Submission is not a word a lot of us want to hear but its a fact and God requires us to be submissive.
It has never been so easy for me to submit especially because i have a very strong personality and i too wanted to be heard. I wanted my point to be the point that's taken and all through my life, my dad always called me "the go getter girl" I want it, i get it.I over believed in myself and even carried that in to my marriage. No one taught me how to be a wife of course we went for per-marital classes but being a wife is not just attending classes it's beyond that its all about submitting to your husband, loving him and respecting him despite of.I fought this fight everyday and i struggled so much to always win. If there is anyone in this entire universe who has made my husband a happy man then i believe it has to be me but the opposite is even more true. If there is anyone in this entire universe who has made my husband hurt so much it was no one but me.Many times we have quarreled so long that we lost hope that things will ever improve.We needed to believe that  by God's power through Jesus Christ, we can resolve our marriage problems and only if both parties will really work at it. Well, you will all agree with me that sometimes when one goes through a difficult time praying is definitely not your first thought. Praying was not my first thought either and in fact, it was the last thing on my mind.I tried all other things first like arguing,pleading,ignoring,avoiding,confronting,debating and of course the best thing we laddies know how to do "the silent treatment" Again i say i struggled to win and for some reason, it did not have any fulfillment but i just wanted to win.I am not saying Kevin is an all perfect man but all this would leave my husband reaped off of his respect, honor, priesthood and being a quiet man that did not improve his life at all.

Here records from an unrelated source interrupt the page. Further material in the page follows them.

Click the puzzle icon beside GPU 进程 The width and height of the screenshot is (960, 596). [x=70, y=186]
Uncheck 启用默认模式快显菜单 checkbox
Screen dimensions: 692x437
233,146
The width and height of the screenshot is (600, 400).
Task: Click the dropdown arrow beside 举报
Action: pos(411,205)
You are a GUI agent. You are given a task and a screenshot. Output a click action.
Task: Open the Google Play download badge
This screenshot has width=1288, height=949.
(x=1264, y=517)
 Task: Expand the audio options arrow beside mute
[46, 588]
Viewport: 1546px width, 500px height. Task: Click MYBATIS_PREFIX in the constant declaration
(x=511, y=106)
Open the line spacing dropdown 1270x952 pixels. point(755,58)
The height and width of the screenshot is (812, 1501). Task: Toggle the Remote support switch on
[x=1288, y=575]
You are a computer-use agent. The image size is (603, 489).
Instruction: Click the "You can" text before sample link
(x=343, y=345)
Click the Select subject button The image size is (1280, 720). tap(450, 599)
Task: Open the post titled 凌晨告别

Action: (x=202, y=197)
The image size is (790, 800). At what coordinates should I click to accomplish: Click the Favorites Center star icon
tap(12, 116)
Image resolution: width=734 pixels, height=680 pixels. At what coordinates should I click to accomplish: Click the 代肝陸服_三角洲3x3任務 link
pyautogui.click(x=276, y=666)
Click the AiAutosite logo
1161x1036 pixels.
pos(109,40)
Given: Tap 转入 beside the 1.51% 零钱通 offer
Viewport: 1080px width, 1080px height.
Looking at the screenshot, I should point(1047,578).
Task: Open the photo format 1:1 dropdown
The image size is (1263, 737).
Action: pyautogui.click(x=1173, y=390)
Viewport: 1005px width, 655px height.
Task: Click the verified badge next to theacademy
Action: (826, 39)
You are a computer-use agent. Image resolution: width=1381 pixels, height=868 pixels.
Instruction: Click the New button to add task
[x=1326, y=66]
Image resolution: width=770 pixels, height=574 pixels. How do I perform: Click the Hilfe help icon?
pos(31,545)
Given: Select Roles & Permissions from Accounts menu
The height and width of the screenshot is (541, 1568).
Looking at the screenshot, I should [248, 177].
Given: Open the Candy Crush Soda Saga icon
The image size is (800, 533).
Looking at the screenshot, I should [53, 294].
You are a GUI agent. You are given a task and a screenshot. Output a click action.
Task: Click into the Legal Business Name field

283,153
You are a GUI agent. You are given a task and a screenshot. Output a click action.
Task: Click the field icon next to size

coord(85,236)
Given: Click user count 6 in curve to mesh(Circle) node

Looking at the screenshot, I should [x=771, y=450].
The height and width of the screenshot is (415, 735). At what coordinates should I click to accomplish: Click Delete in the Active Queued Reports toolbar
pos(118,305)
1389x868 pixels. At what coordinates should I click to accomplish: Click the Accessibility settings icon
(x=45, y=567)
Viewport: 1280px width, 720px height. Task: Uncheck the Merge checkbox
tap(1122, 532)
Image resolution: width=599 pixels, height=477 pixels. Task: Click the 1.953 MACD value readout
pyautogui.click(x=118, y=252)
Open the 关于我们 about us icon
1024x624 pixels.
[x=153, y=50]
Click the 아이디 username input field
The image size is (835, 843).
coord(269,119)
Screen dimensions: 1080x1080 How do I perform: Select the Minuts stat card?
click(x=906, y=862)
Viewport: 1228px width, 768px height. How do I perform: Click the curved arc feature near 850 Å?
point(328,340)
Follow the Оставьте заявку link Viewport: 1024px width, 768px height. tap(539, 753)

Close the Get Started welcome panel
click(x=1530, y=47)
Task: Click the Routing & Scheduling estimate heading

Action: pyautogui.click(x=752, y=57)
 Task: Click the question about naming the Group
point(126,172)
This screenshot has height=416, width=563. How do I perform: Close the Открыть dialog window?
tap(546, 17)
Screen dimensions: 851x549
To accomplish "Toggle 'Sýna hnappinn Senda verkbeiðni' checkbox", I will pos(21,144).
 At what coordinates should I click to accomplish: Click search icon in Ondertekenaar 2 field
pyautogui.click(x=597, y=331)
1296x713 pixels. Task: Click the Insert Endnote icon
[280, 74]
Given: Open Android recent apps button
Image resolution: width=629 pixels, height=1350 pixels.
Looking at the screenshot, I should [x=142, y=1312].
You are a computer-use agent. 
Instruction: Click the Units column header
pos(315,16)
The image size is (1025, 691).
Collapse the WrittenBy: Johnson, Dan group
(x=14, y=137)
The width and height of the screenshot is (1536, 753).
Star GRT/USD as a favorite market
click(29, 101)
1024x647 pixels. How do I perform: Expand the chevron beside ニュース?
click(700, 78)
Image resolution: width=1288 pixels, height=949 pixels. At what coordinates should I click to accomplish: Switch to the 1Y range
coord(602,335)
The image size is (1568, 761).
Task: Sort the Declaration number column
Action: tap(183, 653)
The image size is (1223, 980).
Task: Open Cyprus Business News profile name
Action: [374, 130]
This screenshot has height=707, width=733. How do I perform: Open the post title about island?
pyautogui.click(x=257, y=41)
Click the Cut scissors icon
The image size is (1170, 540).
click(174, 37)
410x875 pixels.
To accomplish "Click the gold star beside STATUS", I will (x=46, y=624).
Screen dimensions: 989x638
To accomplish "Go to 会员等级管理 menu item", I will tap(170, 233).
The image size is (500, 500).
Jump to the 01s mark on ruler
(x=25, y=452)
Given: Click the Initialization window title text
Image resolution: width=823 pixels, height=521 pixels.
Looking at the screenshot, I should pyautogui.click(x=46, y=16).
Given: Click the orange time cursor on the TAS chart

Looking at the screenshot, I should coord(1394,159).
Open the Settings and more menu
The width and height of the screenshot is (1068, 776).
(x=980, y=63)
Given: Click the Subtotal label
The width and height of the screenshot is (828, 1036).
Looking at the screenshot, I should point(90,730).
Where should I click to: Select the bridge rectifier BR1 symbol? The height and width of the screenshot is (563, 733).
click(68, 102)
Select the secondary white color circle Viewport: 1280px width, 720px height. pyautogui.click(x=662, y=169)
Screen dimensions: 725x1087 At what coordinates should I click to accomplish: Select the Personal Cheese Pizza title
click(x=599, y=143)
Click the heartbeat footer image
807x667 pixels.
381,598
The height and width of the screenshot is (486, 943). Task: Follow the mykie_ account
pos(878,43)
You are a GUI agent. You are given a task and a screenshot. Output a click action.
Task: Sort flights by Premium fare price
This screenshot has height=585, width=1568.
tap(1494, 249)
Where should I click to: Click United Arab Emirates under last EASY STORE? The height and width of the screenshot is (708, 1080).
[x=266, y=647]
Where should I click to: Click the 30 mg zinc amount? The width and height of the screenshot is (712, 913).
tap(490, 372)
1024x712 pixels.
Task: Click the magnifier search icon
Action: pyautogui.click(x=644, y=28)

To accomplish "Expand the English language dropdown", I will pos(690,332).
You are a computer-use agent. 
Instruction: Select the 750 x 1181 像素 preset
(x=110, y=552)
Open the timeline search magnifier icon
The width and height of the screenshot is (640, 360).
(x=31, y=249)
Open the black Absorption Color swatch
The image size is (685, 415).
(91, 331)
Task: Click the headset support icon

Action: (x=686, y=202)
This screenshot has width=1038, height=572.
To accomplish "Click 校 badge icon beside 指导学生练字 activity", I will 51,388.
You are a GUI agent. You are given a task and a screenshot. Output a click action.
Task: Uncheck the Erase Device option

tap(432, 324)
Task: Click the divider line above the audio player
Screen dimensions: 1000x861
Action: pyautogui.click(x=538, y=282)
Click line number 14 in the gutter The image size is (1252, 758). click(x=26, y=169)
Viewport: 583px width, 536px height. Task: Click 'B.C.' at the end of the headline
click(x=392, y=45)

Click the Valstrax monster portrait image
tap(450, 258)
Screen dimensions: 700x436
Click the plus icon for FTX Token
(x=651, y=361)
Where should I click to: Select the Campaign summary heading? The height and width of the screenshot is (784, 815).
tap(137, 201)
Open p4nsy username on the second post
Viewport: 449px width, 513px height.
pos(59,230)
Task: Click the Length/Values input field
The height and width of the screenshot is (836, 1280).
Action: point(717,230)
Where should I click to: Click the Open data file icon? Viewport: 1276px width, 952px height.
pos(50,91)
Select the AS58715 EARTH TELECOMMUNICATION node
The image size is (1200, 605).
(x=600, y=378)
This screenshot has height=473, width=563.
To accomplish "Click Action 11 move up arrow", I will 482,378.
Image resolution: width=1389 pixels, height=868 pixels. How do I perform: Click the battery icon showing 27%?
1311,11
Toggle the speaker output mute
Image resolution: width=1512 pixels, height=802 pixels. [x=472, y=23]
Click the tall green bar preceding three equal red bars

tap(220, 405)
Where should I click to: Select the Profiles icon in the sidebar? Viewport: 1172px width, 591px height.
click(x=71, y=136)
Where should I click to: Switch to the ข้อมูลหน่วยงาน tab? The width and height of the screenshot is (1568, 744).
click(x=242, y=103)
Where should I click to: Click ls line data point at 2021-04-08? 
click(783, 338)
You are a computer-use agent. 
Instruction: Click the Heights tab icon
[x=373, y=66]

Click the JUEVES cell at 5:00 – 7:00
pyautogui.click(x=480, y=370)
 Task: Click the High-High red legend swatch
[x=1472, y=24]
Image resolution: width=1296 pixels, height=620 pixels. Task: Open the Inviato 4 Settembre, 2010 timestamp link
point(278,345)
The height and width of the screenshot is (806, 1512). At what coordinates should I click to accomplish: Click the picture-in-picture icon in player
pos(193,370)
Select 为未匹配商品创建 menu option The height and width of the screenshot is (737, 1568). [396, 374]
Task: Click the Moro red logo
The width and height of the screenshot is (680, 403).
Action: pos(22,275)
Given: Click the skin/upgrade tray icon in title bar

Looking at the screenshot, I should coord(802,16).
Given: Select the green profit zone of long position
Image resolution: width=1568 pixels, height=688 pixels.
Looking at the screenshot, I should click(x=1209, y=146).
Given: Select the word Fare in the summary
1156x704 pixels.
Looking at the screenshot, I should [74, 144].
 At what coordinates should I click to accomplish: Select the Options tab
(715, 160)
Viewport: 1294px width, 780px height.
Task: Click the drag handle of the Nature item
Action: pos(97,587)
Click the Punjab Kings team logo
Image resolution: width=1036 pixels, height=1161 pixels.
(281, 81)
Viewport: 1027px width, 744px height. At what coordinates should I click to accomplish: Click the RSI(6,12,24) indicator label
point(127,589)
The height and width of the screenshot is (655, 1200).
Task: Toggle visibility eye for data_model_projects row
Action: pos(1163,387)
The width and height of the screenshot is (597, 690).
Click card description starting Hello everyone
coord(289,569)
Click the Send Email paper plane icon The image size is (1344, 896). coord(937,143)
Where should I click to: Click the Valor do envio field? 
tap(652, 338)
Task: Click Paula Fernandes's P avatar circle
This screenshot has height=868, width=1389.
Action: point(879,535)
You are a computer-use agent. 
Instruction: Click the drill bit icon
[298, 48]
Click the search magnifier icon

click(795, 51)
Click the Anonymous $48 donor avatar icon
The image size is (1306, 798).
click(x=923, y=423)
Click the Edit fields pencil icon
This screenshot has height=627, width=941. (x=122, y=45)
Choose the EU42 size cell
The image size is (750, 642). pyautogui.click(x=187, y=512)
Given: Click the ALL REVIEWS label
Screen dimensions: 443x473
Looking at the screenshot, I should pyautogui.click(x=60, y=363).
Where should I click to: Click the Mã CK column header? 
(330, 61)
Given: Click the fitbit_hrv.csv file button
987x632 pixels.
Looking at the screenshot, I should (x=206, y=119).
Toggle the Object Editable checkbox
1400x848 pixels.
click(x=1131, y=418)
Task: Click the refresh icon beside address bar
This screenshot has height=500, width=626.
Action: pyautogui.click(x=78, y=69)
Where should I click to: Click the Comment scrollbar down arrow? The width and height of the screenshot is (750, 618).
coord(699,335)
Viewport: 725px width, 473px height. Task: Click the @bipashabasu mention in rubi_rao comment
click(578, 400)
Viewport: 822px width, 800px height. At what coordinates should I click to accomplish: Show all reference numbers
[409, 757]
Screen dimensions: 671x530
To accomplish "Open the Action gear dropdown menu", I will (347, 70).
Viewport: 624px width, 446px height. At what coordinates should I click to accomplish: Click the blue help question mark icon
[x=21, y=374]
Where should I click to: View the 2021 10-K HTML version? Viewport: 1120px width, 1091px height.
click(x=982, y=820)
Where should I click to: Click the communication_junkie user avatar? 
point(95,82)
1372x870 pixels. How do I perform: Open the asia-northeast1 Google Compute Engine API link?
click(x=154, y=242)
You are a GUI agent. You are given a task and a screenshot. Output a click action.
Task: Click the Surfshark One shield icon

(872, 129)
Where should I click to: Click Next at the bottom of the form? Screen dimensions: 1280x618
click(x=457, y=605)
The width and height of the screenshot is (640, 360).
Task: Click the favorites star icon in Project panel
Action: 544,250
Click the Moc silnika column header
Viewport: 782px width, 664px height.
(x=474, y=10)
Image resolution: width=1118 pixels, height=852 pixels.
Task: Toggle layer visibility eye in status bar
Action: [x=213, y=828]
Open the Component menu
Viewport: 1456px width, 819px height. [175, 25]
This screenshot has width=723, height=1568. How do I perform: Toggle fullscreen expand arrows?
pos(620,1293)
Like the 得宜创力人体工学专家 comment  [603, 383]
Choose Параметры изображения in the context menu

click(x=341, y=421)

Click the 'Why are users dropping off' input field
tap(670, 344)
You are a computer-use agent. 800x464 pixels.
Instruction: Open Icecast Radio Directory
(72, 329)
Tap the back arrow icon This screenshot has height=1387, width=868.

 I am still learning but i want to be Kevin's supper woman, i want his answer to be yes when asked if he would marry me again. A beautiful woman/wife is not only beautiful on the outside, but she is beautiful from the inside out and that's the woman/wife i want to be. How do i become that? I have to realize that for my marriage to be beautiful, then it has to start with me. God hates divorce and that is not a vocabulary in my marriage neither is separation and i am never going to be found among those who are divorced or separated in Jesus Name. I ask God everyday to reveal to me His will for me in my marriage, to make me the woman/wife that is pleasing to be around. I ask God everyday to get anything that is not pleasing to Him away from me that my thoughts concerning my husband are pure, my attitude towards him is right, that i may be the helper that he needs and not a bully. That God may never leave me until i am perfect in this things. That He may constantly remind me every time i seem to drift away from the right direction. I fail everyday but i must say God is helping us be a better couple and enjoy our marriage.Does this mean we do not have differences? No it means we are learning day by day to accommodate each other in love,compliment each other and use each others strengths to make this marriage beautiful.

My husband has his share of troubles but one of this fine days you will hear from him.As for me i have learned that before i start praying for my husband to change, it has to start with me. I have to be the first person to change and this is only possible with the help of God the Father, God the Son and God the holy Spirit.It hasn't been easy yet i am convinced that God's way is worth the effort it takes to walk in it.Its the only way to save a marriage. Also pray for your husband. A wife's prayers for her husband have far greater effect on him than anyone else's in this world because you are one.If you only pray for yourself and not him you will never find the fulfillment you want because what happens to him happens to you and you cant get around it. The opposite is also very true husbands pray for your wives too.


In every broken marriage, there is at least one person whose heart is hard against God and when a heart becomes hard there is no vision from God's perspective. When we pray,however,our hearts become soft toward God and we get a vision. We begin to see there is hope and have faith that He will restore all that has been devoured,destroyed and eaten away from the marriage. We all ought to remember that, in every situation lets learn from our mistakes and move on because: "Marriage is beautiful and mine must work."